● **SUPPLIED PASSAGE**
★ ★ ★

I created a keyboard based on the most frequenntly used letters in typing. This prototype still used the same extended finger and hand rotation controls, however to increase accuracy of character selection on each row, I increased the row count to 5. Below is the keyboard used for this prototype.

Much higher speed and accuracy was achievable with this iteration of the prototype. I managed to increase my total speed by 30% (258 seconds vs 352 seconds) and reduce my error rate by over 80% (4 errors vs 19 errors) in comparison to the previous gestural QWERTY prototype. This improvement is due to the reduced accuracy and movement required for selecting each letter because of the optimised keyboard layout and reduced amount of letters per row, but increased familiarty with the gestural interface could also be a factor.

Proposed Gestural Concept

My proposed gestural input method for text input in AR is a one handed approach combined with a suitable keyboard layout. The layout below takes frequently used letters and letter combinations into account and places them near the neutral hand position. Each row is controlled by individual fingers and characters are selected by moving the specified finger to the palm of the hand. Space and backspace are controlled by moving the thumb to the index finger. Letter columns are selected by rotating the hand.

Ergonomic testing showed that moving the pinky finger to the palm is not always a comfortable or easy action. The least commonly used letters have been placed on the pinky row, and the number of letters on that row has been reduced. The video below shows how this concept might look.

This concept would allow a user to type while sitting, standing or walking, with a single hand by their side. Predictive text would be combined with the concept to considerably increase typing speed and reduce required accuracy. Users would receive haptic feedback to character input through touching their fingers to their palm.





CTRL-Kit by CTRL-Labs is being pitched as a non-invasive neural interface wearable which deciphers information from neurons through machine learning and surface electromyography (EMG). This technology will allow the user to transfer hand movement into digital information, but it also claims to allow you to control digital content without physically moving. In the video below there is an example of someone playing Space Invaders with one hand, without moving their hand.

★ ★ ★

● **INFORMATION SUPPLIED**
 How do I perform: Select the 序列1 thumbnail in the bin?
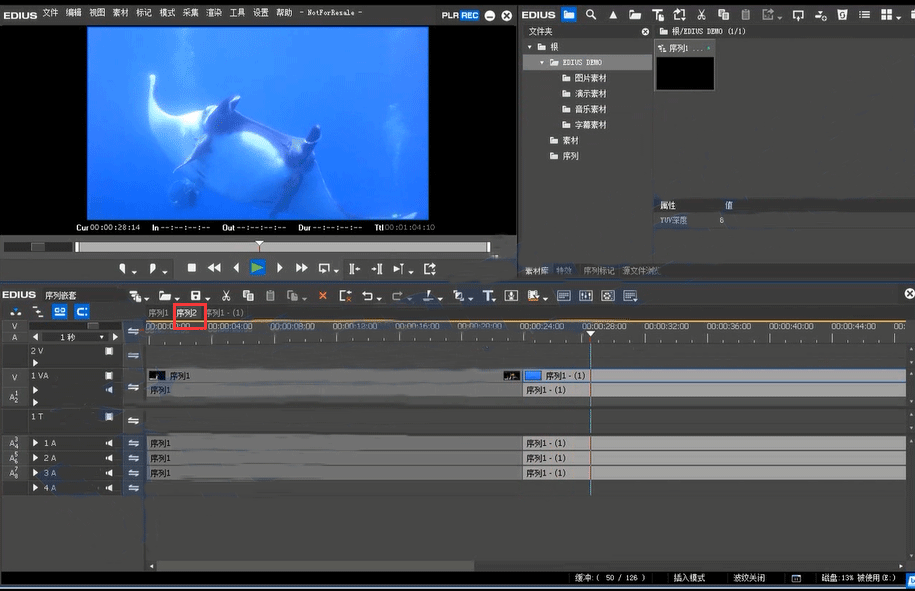pos(684,70)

★ ★ ★

● **REQUIRED WORK**
In the gestural keyboard text, how are space and backspace entered in the proposed concept?

● **FULL OUTPUT**
By moving the thumb to the index finger.